Kathryn Harper, career development specialist at SABIC, said the training helps compound the perception that managers can build a long and rewarding career at the state-controlled petrochemicals producer.

“Highly trained and developed managers are key to the success of our business, and our ability to achieve our aims,” she said.

Arup Group, the UK-based professional services firm, works with masters students on management and innovation programs at University College London, said Marta Fernandez, global research leader.

It helps the firm, known for its engineering consultancy work, to assess the feasibility of early stage ideas in its corporate venturing portfolio – a collection of investments in external start-up companies.  

“It was an enriching experience for both the students and our in-house entrepreneurs,” Marta said.

The added value to students means that other universities and business schools are keen to cosy up to large businesses.

Lancaster University Management School has connections with oil major BP, technology group IBM and financial services companies Deutsche Bank and Barclays, according to Andrew Bagshaw, the school’s MBA career relationship manager.

“The practical element of working with businesses is core to our program,” he said.

James Hickie, a lecturer in entrepreneurship at Manchester Business School, said it’s important to link both students and academics with both small and large companies. “We are always looking to broaden the range of links,” he said.

Michael Driscoll, vice-chancellor of Middlesex University, said its partnerships with companies including Halifax, the UK bank, and supermarket chain Asda, owned by US retail giant Walmart, have “seen staff becoming re-skilled, creating home-grown talent and opening more doors for future company leaders”.

There is also a significant opportunity for companies to tap into leading academic business research. Neil at the CBI said developing world-class university research will give the UK a competitive advantage in the global economy.
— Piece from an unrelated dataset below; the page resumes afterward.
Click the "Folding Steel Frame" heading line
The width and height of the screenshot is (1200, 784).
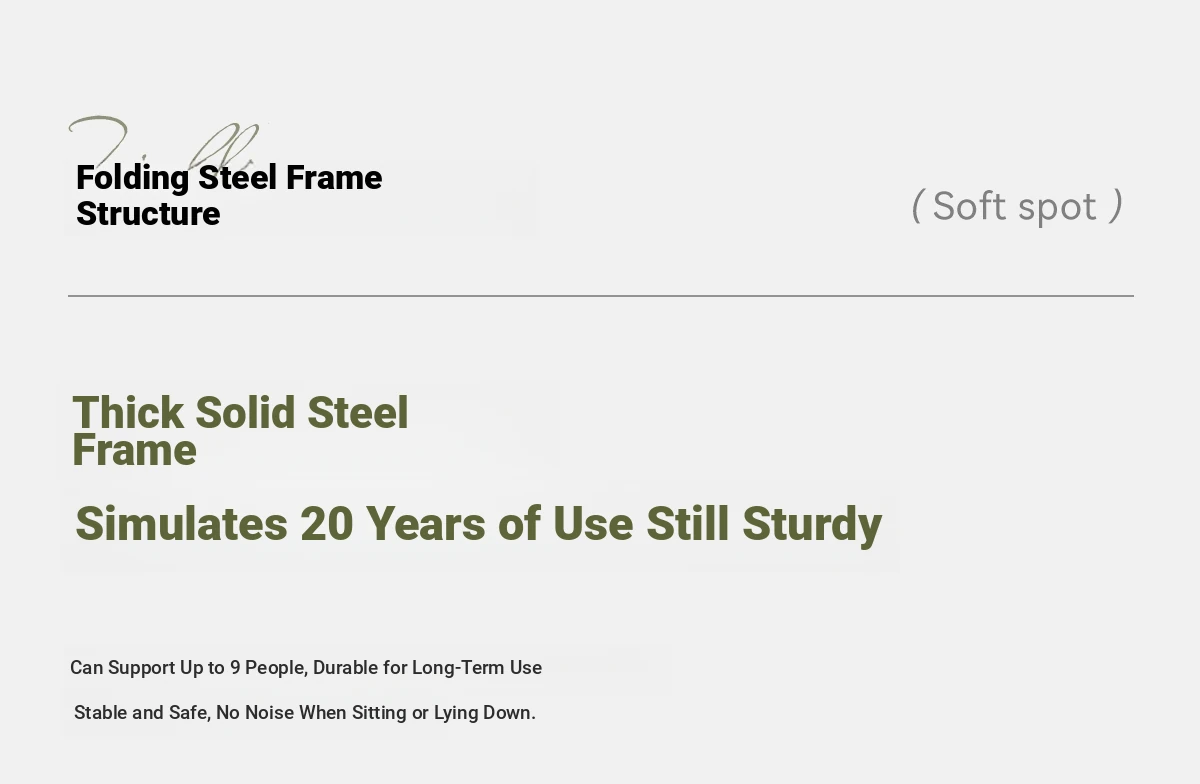[x=229, y=178]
“Firms can reduce research and development costs and develop staff skills, while universities can generate new ideas to train students and get a greater awareness of the needs of the marketplace,” he added.

In the three academic years up to 2012-2013, the amount spent by businesses on contract research at UK universities grew at an annual rate of more than 6%, according to the CBI.

The UK now accounts for 6.4% of all articles in the world’s academic journals, the CBI said.

Research is particularly important for UK business schools because they determine levels of future government funding for business and management research.

According to the latest UK government assessment, the Research Excellence Framework, more than 50% of research activities at the business schools at Cambridge and Oxford, as well as at London Business School and the London School of Economics, were considered world-leading.

Seagate Technology, a leading manufacturer of hard disc drives that is based in Northern Ireland, tapped into Queen’s University Belfast's research to establish a centre for the company’s R&D.

Seagate provided £7.5 million worth of equipment in 2010, and funding and support for a £1.7 million collaborative research project with the university.

Brendan Lafferty, R&D director at Seagate, said interactions with academic partners are a mechanism for technological innovation, and help to develop skilled staff.

Other large companies have invested significant sums into UK universities and business schools to drive research.

AQR Capital, the US asset manager, provided £10 million in funding for London Business School to launch an asset management research institute in January this year.

Professional services firm KPMG invested £20 million in Imperial College Business School in 2014 to establish a new Centre for Advanced Business Analytics. 

KPMG wants to place the UK at the forefront of data science. Big data services have provided a lucrative revenue stream for its advisory business.

It is part of a wider bid to scoop up a new wave of management talent. Maksim Belitski, a professor at Henley Business School, said that MBA students are like “gold dust” to businesses nearby. “Companies compete to get the MBA students,” he added.